(Source data)
_ _ _
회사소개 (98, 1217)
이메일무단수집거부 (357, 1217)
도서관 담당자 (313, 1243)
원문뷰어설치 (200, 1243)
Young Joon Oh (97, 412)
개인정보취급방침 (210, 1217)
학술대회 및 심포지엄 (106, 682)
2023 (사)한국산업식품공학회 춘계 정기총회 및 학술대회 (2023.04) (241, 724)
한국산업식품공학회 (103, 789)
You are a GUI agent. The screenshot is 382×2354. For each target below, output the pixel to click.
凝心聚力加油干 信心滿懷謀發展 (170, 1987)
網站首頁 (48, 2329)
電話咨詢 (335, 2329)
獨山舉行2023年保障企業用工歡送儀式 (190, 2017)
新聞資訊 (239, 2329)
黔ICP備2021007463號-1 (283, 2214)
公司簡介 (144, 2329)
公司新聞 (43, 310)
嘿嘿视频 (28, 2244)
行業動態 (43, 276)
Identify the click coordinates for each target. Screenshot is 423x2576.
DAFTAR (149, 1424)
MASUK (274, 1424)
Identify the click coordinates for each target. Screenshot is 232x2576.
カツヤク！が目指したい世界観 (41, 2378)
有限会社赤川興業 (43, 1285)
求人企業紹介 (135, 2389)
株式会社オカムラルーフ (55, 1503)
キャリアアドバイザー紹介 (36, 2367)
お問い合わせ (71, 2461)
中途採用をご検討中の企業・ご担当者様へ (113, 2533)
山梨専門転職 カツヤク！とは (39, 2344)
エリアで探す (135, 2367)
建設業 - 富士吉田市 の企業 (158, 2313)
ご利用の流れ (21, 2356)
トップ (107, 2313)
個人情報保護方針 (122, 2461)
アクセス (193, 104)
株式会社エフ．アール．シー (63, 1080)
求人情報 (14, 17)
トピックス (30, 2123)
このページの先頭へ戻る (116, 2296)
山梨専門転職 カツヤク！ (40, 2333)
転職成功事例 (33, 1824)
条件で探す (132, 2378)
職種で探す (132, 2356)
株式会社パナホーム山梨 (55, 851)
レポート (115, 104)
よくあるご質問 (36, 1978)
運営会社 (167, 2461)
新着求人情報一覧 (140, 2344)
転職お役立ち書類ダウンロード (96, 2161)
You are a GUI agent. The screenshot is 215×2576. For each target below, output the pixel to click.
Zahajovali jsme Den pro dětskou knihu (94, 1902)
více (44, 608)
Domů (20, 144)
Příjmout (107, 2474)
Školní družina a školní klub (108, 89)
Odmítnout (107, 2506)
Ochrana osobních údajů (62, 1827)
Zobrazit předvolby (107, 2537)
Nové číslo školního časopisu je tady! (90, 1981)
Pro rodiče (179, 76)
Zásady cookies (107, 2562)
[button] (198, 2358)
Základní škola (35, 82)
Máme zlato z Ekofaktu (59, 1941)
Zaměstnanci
_ _ _
* [TASK REQUIREMENTS]:
Rewrite the rows starting at the first one and ending at the one containing "MASUK (274, 1424)", changing "target" to "item" and leaving everything else as it is.

* [SOLUTION TO THE PROBLEM]:
회사소개 (98, 1217)
이메일무단수집거부 (357, 1217)
도서관 담당자 (313, 1243)
원문뷰어설치 (200, 1243)
Young Joon Oh (97, 412)
개인정보취급방침 (210, 1217)
학술대회 및 심포지엄 (106, 682)
2023 (사)한국산업식품공학회 춘계 정기총회 및 학술대회 (2023.04) (241, 724)
한국산업식품공학회 (103, 789)
You are a GUI agent. The screenshot is 382×2354. For each item below, output the pixel to click.
凝心聚力加油干 信心滿懷謀發展 (170, 1987)
網站首頁 (48, 2329)
電話咨詢 (335, 2329)
獨山舉行2023年保障企業用工歡送儀式 (190, 2017)
新聞資訊 (239, 2329)
黔ICP備2021007463號-1 (283, 2214)
公司簡介 (144, 2329)
公司新聞 (43, 310)
嘿嘿视频 (28, 2244)
行業動態 (43, 276)
Identify the click coordinates for each item. Screenshot is 423x2576.
DAFTAR (149, 1424)
MASUK (274, 1424)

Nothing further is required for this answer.